== Segment start ==
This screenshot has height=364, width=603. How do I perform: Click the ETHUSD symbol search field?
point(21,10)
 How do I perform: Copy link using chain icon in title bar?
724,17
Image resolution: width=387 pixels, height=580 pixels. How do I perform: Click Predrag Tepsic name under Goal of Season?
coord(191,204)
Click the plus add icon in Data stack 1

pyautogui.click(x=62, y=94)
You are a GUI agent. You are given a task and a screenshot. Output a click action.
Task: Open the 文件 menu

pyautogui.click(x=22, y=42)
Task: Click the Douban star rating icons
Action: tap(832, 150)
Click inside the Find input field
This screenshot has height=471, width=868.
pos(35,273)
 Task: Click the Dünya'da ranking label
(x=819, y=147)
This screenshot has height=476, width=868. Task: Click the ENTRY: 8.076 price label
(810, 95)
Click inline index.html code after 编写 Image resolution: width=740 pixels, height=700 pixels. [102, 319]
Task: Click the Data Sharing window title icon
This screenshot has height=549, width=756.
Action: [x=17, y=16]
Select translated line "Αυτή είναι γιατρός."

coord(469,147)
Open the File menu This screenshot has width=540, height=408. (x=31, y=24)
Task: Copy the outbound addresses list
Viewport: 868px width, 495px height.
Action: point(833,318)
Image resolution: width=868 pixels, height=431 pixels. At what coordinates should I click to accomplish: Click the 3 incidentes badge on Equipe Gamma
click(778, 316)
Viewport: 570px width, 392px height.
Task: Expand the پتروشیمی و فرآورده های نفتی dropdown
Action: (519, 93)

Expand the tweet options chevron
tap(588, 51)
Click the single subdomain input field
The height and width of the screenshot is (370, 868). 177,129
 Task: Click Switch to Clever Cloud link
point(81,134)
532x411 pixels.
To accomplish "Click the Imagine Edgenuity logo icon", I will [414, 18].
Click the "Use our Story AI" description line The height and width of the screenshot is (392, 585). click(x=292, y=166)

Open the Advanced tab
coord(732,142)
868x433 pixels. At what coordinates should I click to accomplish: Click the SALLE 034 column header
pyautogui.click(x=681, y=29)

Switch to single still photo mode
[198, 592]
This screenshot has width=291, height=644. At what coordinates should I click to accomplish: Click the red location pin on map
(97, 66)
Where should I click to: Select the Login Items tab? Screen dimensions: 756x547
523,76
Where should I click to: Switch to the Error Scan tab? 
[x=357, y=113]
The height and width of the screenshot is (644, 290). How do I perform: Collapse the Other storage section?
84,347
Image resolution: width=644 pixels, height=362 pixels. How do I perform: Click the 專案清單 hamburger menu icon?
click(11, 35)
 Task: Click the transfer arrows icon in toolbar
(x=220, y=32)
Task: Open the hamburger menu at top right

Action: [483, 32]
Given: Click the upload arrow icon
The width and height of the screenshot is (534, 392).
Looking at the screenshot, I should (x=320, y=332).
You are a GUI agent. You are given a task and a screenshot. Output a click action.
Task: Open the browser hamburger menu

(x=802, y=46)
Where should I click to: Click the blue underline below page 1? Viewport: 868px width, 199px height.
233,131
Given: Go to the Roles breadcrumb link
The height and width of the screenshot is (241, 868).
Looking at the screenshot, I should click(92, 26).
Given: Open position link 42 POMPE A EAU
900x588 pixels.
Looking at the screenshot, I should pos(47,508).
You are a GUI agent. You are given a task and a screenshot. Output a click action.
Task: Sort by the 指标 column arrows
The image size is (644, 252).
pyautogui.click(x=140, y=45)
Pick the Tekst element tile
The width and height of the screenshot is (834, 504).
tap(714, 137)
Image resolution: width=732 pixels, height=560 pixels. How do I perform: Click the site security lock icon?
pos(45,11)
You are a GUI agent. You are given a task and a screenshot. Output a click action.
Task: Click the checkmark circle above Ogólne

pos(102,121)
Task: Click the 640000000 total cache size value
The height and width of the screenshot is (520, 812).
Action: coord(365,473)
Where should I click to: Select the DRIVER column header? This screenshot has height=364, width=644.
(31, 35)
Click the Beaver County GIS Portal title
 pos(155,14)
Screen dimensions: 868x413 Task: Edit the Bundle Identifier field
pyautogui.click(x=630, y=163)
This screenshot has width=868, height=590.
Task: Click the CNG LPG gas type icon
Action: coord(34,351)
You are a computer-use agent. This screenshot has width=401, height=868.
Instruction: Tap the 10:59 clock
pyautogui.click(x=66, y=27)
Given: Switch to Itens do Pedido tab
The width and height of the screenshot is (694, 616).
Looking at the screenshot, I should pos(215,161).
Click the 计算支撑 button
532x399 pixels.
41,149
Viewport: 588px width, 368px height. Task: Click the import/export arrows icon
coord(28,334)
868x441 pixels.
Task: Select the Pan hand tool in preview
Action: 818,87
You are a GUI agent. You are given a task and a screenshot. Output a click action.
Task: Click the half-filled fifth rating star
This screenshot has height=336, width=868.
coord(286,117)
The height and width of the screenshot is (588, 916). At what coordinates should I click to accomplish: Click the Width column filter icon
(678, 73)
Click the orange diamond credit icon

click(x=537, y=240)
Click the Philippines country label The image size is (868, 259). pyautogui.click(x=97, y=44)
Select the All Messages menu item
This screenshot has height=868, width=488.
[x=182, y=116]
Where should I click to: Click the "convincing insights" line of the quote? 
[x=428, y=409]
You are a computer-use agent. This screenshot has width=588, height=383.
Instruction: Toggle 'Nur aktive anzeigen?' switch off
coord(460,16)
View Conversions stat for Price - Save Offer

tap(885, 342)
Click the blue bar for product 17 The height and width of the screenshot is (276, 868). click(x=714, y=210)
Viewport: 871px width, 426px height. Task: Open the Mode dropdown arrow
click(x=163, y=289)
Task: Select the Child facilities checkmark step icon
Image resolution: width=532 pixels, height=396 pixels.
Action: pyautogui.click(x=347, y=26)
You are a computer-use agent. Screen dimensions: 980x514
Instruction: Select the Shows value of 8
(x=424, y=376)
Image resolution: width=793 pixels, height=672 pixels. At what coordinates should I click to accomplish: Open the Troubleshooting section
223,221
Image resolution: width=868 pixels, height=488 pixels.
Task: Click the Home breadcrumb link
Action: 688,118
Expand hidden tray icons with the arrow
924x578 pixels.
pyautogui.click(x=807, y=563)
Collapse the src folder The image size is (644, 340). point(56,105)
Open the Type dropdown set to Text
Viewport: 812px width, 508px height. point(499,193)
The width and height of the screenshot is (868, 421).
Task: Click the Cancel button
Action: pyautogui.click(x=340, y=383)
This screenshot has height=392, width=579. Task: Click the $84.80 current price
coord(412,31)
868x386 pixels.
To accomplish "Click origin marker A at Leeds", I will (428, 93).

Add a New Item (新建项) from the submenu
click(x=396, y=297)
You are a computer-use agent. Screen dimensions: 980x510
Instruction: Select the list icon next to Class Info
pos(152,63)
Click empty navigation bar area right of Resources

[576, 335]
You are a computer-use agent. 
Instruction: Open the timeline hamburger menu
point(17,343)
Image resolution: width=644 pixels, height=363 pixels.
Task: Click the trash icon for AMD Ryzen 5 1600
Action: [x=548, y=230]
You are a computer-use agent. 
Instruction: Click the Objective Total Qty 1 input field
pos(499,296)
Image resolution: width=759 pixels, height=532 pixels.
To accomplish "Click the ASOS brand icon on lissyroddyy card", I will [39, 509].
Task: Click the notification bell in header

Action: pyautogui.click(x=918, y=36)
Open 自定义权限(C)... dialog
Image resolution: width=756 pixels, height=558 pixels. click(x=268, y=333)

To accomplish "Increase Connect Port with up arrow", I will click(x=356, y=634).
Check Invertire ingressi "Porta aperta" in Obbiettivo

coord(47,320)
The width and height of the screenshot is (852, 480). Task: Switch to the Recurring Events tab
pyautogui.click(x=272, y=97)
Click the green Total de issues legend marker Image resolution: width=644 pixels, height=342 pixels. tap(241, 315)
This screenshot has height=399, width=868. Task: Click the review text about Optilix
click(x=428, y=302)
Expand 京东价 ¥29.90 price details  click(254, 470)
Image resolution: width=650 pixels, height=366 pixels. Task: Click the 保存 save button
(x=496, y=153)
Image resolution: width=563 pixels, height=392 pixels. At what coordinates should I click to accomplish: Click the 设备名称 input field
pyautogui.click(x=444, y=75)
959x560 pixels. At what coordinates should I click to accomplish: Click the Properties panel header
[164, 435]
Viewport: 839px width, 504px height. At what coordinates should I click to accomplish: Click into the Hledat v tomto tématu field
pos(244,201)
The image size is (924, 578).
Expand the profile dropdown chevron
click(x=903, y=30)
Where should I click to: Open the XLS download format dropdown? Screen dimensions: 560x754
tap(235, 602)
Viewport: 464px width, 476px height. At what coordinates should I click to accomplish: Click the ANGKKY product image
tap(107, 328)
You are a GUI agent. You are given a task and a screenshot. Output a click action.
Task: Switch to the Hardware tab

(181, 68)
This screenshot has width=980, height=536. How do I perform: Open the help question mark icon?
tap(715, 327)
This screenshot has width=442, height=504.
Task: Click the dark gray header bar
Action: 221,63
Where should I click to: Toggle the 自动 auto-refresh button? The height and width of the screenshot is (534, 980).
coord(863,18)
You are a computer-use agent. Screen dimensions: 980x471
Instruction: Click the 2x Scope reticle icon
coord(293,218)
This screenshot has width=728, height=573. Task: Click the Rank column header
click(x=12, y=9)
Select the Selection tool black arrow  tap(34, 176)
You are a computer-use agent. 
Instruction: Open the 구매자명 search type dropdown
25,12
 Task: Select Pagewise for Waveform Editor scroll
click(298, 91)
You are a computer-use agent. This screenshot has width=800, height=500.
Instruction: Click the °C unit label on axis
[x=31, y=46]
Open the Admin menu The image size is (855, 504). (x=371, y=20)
== Segment end ==
*Action item*:
The expected answer is a copy of each line above containing "marker".

*Your response*:
To accomplish "Click origin marker A at Leeds", I will (428, 93).
Click the green Total de issues legend marker Image resolution: width=644 pixels, height=342 pixels. tap(241, 315)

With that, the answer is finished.